§ Task directions
Only one stretch of the data is wanted: the line containing "प्रश्न- वस्त्रों पर परिष्कृति", the line containing "प्रकाशक (579, 16)", and every line between them, copied exactly.

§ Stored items
--------------------------------
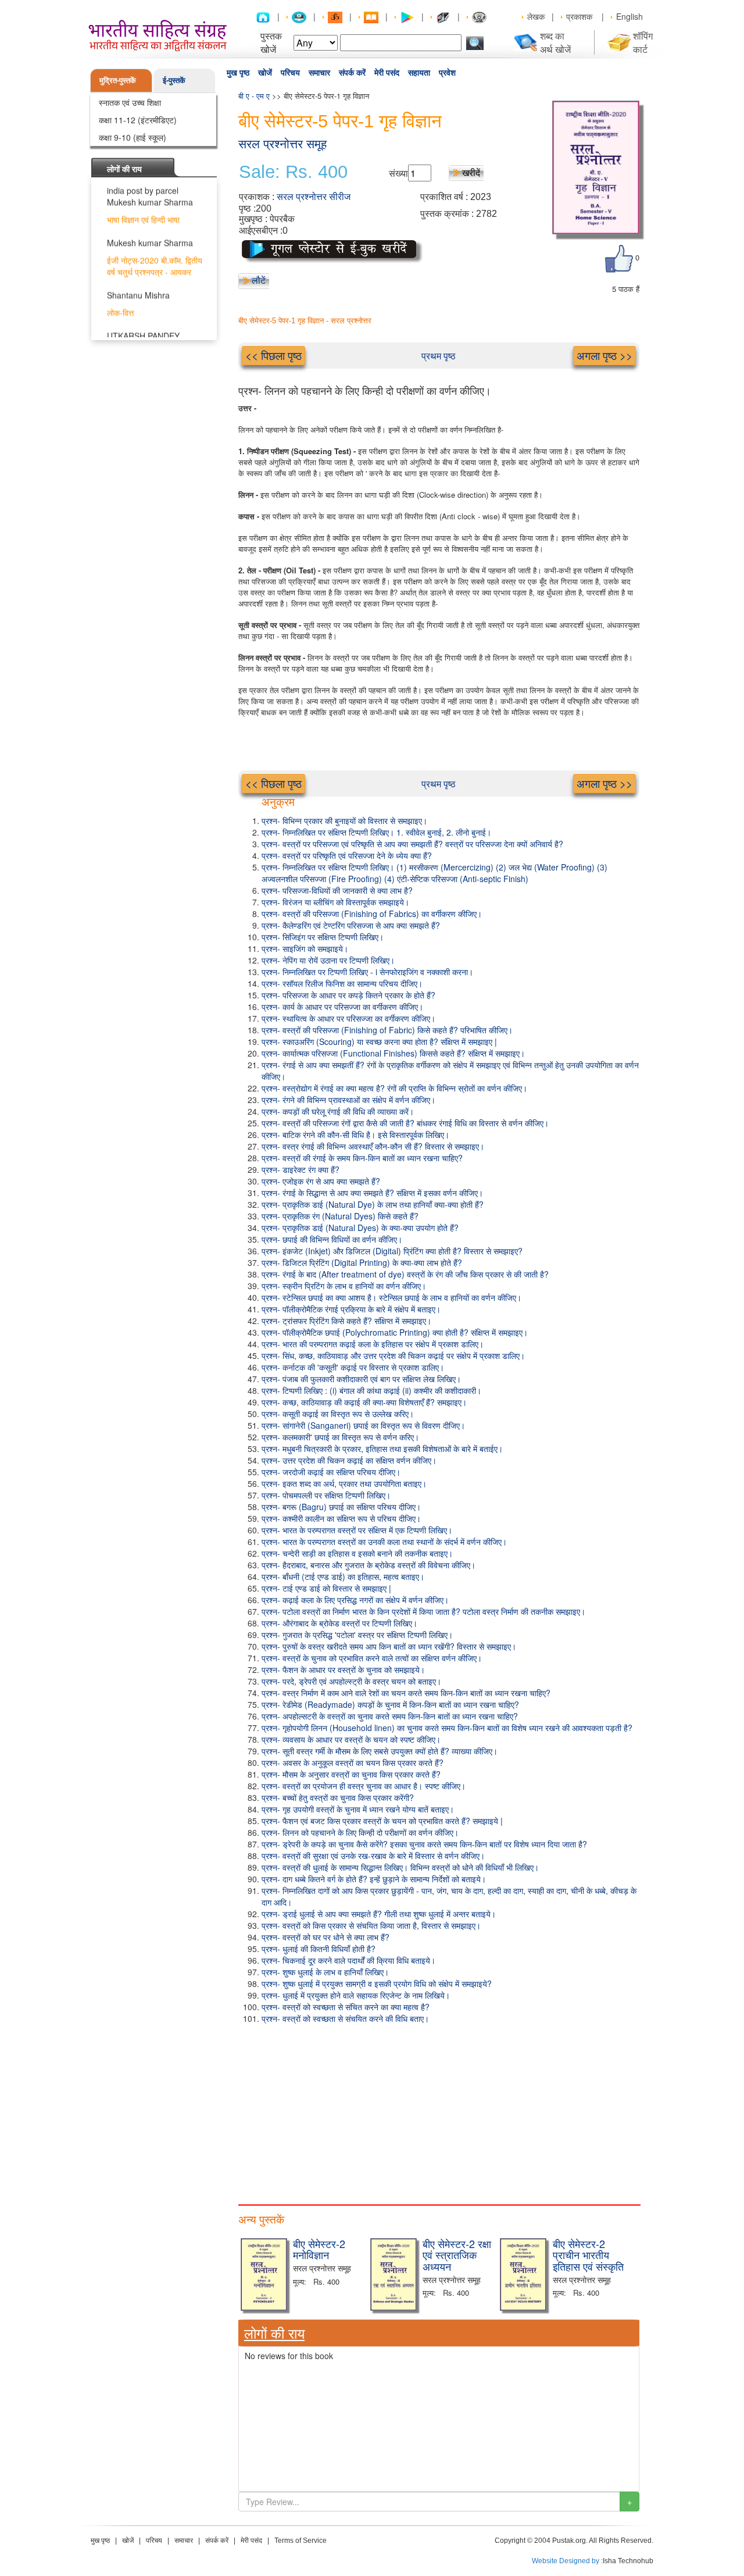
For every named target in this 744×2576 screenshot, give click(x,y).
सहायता (419, 72)
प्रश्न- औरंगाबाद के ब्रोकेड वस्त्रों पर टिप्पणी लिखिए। (339, 1623)
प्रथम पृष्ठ (438, 355)
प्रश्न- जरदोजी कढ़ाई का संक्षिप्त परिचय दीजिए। (331, 1472)
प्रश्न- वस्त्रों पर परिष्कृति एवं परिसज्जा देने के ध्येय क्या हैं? (347, 855)
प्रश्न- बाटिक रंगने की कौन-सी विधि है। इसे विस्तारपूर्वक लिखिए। (355, 1134)
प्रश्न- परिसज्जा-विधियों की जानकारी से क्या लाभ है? (337, 890)
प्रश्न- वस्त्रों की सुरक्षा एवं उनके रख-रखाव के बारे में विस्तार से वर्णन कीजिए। (373, 1855)
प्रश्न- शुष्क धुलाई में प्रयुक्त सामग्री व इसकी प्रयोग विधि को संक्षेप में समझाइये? (377, 1983)
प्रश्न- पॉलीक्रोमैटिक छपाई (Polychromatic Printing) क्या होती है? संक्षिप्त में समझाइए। (395, 1332)
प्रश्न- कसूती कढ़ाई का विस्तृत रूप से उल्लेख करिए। (338, 1413)
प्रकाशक (579, 16)
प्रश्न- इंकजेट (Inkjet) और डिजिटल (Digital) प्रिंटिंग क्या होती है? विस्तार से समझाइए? (392, 1251)
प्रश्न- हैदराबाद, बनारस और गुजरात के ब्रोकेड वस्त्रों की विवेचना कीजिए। (368, 1565)
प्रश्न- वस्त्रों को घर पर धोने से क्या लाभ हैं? (325, 1937)
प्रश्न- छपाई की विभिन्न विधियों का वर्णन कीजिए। (332, 1239)
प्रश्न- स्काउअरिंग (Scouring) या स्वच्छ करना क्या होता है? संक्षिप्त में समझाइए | (379, 1041)
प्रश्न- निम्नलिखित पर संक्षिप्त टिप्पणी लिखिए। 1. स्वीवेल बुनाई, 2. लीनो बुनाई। (376, 832)
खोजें (265, 72)
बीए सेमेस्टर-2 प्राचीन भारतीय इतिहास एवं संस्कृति (588, 2255)
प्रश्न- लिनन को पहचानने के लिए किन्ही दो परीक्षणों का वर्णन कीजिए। (360, 1832)
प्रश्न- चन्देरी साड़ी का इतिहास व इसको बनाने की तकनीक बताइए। (357, 1553)
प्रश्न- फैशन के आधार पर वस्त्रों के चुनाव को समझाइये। (343, 1669)
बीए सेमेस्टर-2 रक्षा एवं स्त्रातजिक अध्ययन (457, 2255)
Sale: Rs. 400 (293, 172)
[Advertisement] (438, 2111)
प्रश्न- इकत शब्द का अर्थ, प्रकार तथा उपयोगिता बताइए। (344, 1483)
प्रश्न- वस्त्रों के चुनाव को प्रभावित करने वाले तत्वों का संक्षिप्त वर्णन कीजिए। (372, 1658)
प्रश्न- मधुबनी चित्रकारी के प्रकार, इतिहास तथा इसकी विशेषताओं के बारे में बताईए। (382, 1448)
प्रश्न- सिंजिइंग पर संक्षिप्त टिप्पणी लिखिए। (323, 937)
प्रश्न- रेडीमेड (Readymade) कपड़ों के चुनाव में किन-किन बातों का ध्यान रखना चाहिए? (390, 1704)
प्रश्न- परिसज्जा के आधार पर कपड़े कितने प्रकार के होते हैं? (348, 995)
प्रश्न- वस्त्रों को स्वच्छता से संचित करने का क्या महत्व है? (346, 2007)
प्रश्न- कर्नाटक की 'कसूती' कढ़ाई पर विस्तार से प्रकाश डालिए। (353, 1367)
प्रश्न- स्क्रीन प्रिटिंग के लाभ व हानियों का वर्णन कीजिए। (344, 1285)
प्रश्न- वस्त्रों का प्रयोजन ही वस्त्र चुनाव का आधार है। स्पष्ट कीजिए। (364, 1786)
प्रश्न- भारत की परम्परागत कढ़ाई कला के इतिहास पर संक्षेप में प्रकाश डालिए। (373, 1344)
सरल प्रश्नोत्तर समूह (282, 144)
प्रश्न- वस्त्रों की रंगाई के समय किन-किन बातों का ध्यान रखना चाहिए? (362, 1158)
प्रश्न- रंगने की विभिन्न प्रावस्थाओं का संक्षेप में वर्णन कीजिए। (348, 1099)
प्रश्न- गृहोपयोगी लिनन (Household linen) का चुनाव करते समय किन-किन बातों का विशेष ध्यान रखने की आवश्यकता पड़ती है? (447, 1727)
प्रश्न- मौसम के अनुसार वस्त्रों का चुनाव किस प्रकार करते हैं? (351, 1774)
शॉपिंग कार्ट (643, 42)
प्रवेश (447, 72)
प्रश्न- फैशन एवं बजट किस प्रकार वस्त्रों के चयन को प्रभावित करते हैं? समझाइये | (382, 1820)
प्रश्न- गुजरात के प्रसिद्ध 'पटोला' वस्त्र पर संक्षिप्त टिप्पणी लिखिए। (357, 1634)
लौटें (259, 280)
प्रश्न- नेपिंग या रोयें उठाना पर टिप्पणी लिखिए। (328, 960)
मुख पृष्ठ (238, 72)
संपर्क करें (352, 72)
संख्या (398, 173)
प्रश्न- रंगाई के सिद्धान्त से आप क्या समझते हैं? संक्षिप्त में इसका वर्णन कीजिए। (372, 1192)
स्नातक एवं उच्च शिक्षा (130, 102)
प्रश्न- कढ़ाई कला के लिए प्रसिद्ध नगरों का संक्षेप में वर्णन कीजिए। (355, 1599)
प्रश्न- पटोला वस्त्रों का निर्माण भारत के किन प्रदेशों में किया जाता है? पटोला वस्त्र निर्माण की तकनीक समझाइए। (423, 1611)
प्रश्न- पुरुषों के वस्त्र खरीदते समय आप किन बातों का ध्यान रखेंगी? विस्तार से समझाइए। (389, 1646)
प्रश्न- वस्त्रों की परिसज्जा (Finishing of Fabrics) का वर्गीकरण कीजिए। (372, 913)
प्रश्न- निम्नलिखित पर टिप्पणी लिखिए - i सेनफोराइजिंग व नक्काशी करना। (367, 971)
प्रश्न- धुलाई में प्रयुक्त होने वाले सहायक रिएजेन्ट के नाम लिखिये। (356, 1995)
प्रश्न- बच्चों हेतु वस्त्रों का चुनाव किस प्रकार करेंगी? (338, 1797)
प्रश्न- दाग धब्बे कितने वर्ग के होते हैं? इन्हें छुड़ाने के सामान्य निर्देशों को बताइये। (374, 1879)
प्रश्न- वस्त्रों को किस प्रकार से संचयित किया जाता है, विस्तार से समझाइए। (371, 1925)
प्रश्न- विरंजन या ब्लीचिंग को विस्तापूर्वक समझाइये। (335, 902)
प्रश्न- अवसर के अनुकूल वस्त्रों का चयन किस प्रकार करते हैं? (352, 1762)
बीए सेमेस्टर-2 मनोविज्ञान (319, 2249)
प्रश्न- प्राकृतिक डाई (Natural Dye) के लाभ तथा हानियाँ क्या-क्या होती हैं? (373, 1204)
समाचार (319, 72)
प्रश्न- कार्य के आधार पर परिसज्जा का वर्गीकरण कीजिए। (342, 1006)
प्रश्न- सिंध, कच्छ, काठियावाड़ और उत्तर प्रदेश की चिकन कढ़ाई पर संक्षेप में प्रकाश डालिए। (393, 1355)
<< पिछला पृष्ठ (273, 355)
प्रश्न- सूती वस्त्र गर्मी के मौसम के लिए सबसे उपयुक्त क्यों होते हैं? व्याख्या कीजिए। (380, 1751)
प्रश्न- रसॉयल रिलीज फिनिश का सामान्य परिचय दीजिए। (342, 983)
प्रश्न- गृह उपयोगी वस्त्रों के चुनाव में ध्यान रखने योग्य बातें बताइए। (358, 1809)
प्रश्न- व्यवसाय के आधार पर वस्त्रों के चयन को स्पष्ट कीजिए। (351, 1739)
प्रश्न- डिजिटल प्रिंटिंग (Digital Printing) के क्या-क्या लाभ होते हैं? (362, 1262)
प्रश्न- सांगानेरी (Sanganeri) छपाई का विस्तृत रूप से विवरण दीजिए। (363, 1425)
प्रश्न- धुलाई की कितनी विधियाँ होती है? (318, 1948)
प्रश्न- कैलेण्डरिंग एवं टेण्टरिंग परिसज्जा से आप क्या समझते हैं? (351, 925)
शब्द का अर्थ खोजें (555, 42)
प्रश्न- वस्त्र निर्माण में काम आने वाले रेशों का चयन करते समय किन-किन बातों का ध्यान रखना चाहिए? (406, 1693)
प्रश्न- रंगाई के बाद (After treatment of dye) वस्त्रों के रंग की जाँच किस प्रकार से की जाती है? (405, 1274)
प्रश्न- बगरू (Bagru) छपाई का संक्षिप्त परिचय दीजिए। (341, 1506)
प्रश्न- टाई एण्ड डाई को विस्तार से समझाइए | (326, 1588)
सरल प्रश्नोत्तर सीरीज (313, 197)
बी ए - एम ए (254, 95)
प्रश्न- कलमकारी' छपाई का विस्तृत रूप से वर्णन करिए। (340, 1437)
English (629, 16)
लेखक (536, 16)
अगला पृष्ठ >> (604, 355)
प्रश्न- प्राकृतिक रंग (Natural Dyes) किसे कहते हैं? (340, 1216)
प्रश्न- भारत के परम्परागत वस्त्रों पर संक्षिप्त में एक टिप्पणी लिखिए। (357, 1530)
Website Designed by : (567, 2561)
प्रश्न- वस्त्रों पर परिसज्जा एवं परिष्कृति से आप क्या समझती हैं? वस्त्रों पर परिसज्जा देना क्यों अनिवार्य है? (412, 844)
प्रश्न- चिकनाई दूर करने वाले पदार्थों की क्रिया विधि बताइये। (348, 1960)
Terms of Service (300, 2540)
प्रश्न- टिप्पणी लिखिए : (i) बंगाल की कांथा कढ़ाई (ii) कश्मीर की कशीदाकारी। (371, 1390)
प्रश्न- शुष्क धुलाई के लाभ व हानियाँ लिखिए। (325, 1972)
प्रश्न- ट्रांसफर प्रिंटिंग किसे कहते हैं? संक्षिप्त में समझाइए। (346, 1320)
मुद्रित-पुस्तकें (117, 79)
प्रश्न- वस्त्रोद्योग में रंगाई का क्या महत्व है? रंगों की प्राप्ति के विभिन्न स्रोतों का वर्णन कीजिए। (394, 1088)
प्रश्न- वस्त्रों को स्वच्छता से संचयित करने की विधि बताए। (345, 2018)
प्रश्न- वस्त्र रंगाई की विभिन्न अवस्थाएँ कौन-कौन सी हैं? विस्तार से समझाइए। (373, 1146)
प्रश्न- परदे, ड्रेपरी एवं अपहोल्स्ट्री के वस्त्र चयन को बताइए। (351, 1681)
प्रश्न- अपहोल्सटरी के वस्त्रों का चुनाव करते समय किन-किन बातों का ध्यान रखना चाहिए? (390, 1716)
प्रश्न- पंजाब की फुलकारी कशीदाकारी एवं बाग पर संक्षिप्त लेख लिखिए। (361, 1379)
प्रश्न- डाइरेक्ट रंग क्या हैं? (300, 1169)
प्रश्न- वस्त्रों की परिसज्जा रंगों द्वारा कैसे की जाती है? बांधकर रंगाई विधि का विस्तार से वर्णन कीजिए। (405, 1123)
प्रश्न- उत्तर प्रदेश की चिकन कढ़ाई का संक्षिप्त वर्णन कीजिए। (349, 1460)
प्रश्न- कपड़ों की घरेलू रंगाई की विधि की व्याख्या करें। (338, 1111)
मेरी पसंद (386, 72)
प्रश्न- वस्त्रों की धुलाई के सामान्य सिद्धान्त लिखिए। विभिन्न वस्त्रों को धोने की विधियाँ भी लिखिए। (400, 1867)
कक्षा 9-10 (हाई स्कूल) (132, 137)
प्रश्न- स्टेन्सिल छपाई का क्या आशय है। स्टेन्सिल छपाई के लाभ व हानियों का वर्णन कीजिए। (391, 1297)
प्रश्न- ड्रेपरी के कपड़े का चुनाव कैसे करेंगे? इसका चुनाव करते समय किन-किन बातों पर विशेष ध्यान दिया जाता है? (424, 1844)
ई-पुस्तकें (174, 79)
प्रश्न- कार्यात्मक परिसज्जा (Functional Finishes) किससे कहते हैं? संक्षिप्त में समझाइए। (393, 1053)
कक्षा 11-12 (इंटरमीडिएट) (138, 120)
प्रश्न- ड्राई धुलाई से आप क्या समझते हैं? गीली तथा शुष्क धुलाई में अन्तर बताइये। (379, 1913)
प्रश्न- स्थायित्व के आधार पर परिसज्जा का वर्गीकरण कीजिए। (348, 1018)
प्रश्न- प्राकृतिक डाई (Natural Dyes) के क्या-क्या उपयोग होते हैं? (360, 1227)
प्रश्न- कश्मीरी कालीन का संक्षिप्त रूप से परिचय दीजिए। (341, 1518)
--------------------------------
§ Solution to this problem
प्रश्न- वस्त्रों पर परिष्कृति एवं परिसज्जा देने के ध्येय क्या हैं? (347, 855)
प्रश्न- बाटिक रंगने की कौन-सी विधि है। इसे विस्तारपूर्वक लिखिए। (355, 1134)
प्रश्न- परिसज्जा-विधियों की जानकारी से क्या लाभ है? (337, 890)
प्रश्न- वस्त्रों की सुरक्षा एवं उनके रख-रखाव के बारे में विस्तार से वर्णन कीजिए। (373, 1855)
प्रश्न- शुष्क धुलाई में प्रयुक्त सामग्री व इसकी प्रयोग विधि को संक्षेप में समझाइये? (377, 1983)
प्रश्न- पॉलीक्रोमैटिक छपाई (Polychromatic Printing) क्या होती है? संक्षिप्त में समझाइए। (395, 1332)
प्रश्न- कसूती कढ़ाई का विस्तृत रूप से उल्लेख करिए। (338, 1413)
प्रकाशक (579, 16)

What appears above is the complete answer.